Financial resources: The Wahaha Company is a financially sound company as it grossed a major market share in various markets for instance; RMB400 million in Natrient Beverage for children in China, RMB1 billion in purified water market. They had rapid brad extensions. They also acquire loss-making companies. Wahaha maintained that its revenues from other products could support Future Cola through a price war.

Physical resources: In a vast country where logistics are difficult, Wahaha’s network was able to quickly deliver its products, reaching even remote corners of China within days.

Organizational resources: Marketing, logistics management research and development (R&D) were centralized at headquarters, while subsidiaries were engaged in production. Wahaha’s marketing was clearly home grown.

Technological resources: For surviving in the market they obtain the world class production technology by partnering with the giant French food company, Groupe Danone. The two companies established several production-oriented joint ventures. Withe Danone eventually launched advanced production lines for bottling water, milk and tea.

Intangible resources

Human Resources: Founder and General Manager Zong Qinghou was a charismatic leader. He liked to make decision based on the information that is collected by the market research conducted through his own company. He was an experienced person who fully understands the Chinese market.
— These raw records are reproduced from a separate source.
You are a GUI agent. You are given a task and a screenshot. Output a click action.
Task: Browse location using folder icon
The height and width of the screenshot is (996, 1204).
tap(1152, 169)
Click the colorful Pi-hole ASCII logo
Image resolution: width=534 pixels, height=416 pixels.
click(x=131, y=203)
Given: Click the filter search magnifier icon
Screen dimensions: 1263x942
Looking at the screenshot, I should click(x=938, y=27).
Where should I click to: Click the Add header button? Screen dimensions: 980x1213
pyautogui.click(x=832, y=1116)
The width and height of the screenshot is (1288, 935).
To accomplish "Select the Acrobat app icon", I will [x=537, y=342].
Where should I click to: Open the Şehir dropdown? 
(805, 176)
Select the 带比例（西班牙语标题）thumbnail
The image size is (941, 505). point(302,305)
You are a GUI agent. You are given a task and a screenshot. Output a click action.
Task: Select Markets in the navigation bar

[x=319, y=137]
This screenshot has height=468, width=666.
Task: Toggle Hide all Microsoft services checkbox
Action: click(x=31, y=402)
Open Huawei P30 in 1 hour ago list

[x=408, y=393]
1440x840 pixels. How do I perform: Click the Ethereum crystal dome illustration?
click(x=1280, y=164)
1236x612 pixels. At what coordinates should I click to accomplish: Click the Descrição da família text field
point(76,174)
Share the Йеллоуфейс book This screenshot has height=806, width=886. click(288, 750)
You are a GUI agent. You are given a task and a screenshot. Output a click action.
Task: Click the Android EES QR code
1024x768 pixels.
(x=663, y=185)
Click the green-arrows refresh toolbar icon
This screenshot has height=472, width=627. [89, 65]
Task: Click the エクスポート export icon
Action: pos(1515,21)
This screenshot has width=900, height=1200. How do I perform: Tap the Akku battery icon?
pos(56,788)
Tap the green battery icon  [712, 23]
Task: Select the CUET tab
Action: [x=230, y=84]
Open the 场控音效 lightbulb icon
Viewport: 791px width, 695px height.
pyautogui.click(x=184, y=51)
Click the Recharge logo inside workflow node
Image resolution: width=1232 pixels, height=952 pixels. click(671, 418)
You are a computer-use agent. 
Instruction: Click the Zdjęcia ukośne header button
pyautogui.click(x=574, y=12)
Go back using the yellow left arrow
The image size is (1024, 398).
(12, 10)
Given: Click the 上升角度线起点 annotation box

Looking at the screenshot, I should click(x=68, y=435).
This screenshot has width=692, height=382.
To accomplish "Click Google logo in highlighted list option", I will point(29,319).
Reputational resources: Wahaha was a well-known name in the Chinese market. As Wahaha’s advertising targeted the mass market and not the wealthier urban consumers, it had recognition in wide region. Prices of its products were usually lower than those of rival products from its multinational competitors. Moreover, the CSR activities such as founding elementary school, Children’s palace and Summer Olympics Games have also created the name of the organization in the minds of consumers. Celebrity endorsements were also used to strengthen the brand name.

Innovation: In 2002, Wahaha began implementing an information system that would permit distributors and Wahaha to exchange information in real time.

CAPABILITIES

 

Functional Areas Descriptions
Financial Strengths The Wahaha Company is a financially sound as it grossed a major market share in various markets for instance; RMB400 million in Natrient Beverage for children in China, RMB1 billion in purified water market. They had rapid brad extensions. They also acquire loss-making companies. Wahaha maintained that its revenues from other products could support Future Cola through a price war.
Distribution Key success factors for Wahaha were the unique relationships that were developed with distributors over previous 10 years. Wahaha partnered with local distributors and its initial promotional efforts on entry into a region included distributors rather than end consumers. However, most multinationals established their own distribution networks in which most of them suffered losses.
MIS In 2002, Wahaha began implementing an information system that would permit distributors and Wahaha to exchange information in real time. Wahaha’s local offices supported them in retail coverage and inventory management.
Human Resource Founder and General Manager Zong Qinghou was a charismatic leader. He liked to make decision based on the information that is collected by the market research conducted through his own company. He was an experienced person who fully understands the Chinese market.